アドルフ・ヒトラーによる1939年の国会演説の映像が人工知能(AI)で加工され、最近になってXで拡散して波紋を広げている。投稿者は、陰謀論の界隈で非常に大きな影響力をもつ人物だ。
Animation: Jacqui VanLiew; Getty Images

第二次世界大戦が開戦した1939年にアドルフ・ヒトラーが国会で演説した際の映像が人工知能(AI)で加工され、最近になって拡散した。この演説でヒトラーは、戦争が「欧州のユダヤ人種のせん滅」をもたらすと宣言している。これは実際の発言にもあった言葉だったが、映像の言語はドイツ語から英語へと翻訳されていた。AIによって音声翻訳された演説であることが明記されており、Xによると1,500万回以上も視聴されている。

これらの2本の動画がXに初めて投稿されたのは3月7日のことだった。投稿者は「ドム・ルクレ」を名乗る大きな影響力をもつ極右の陰謀論インフルエンサーであり、過去には児童搾取の画像をアップロードしたこともある人物である。

Xの動画に添えたコメントでルクレは、「いつもしているようにニュースを共有した」だけだと述べており、動画が「極めて反ユダヤ的」であると注意を促している。しかし、寄せられたコメントを見ると、動画を観た人々はそれぞれの解釈をしているようだ。

本人確認済みのXアカウントをもつある人物は、「われわれは第二次大戦で敗北したのではないかと思い始めた」とコメントしている。別のフォロワーは「これらの人々は、何にも増して祖国のことを気にかけているように見える」とコメントしている。ネオナチのプロパガンダとされる2017年の映画『Europa: The Last Battle』へのリンクを貼っている人々も多くいた。

別の陰謀論者のオーウェン・ベンジャミンも、AIによって加工されたヒトラーの動画についてコメントしており、ヒトラーが「戦争を望んでおらず、(ユダヤ人を)支援していない他国を厳しく非難している」ことが動画からわかる、との誤った主張を繰り広げた。ベンジャミンのコメントは350万回以上も閲覧されている。

この件に関してXにコメントを求めたが、回答はなかった。

陰謀論の界隈で大きな影響力

これらの動画の元ネタは、「Time Unveiled」というアカウントから2カ月前にYouTubeに投稿された映像のようだ。

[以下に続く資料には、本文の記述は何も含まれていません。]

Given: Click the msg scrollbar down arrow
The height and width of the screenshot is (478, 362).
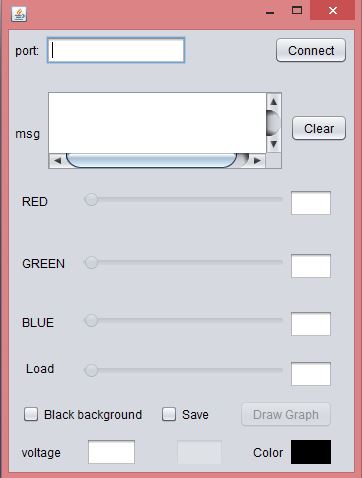Looking at the screenshot, I should click(x=274, y=144).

このアカウントには、ウサーマ・ビン・ラディンやヨシフ・スターリン、東條英機が登場するAI翻訳動画も投稿されている。

ヒトラーのYouTube動画の説明欄には、音声クローンのスタートアップであるElevenLabsの技術を用いて音声を作成したと書かれている。ElevenLabsの技術は今年、大統領のジョー・バイデンの声を模写したAIロボコール(自動音声通話)の作成に使用されたことで、非難に晒された。ElevenLabsもYouTubeも、コメントの要請には応じていない。

ルクレは動画の1本をInstagramのアカウントにも投稿しているが、こちらはXほどは注目されていない。インスタグラムにもコメントを求めたが、回答はなかった。ルクレのアカウントはまだ存在しているが、動画は最近になって削除されている。

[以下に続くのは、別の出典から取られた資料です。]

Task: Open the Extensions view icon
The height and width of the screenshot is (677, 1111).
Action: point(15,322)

ルクレは本名をドミニク・マギーといい、いまでは陰謀論の界隈で非常に大きな影響力をもっている。ルクレはQアノンのコンテンツや米国の共和党の主張をシェアしており、その多くには改変された画像や映像が添付されている。コメントが著名な議員に共有されることも多く、前大統領のドナルド・トランプもよく引用している

ルクレが初めて全米で注目されたのは昨年7月のことだ。数日前に児童搾取の画像を投稿したばかりだったにもかかわらず、イーロン・マスクが個人的に介入し、Xのポリシーに反してルクレのアカウントを回復させていた。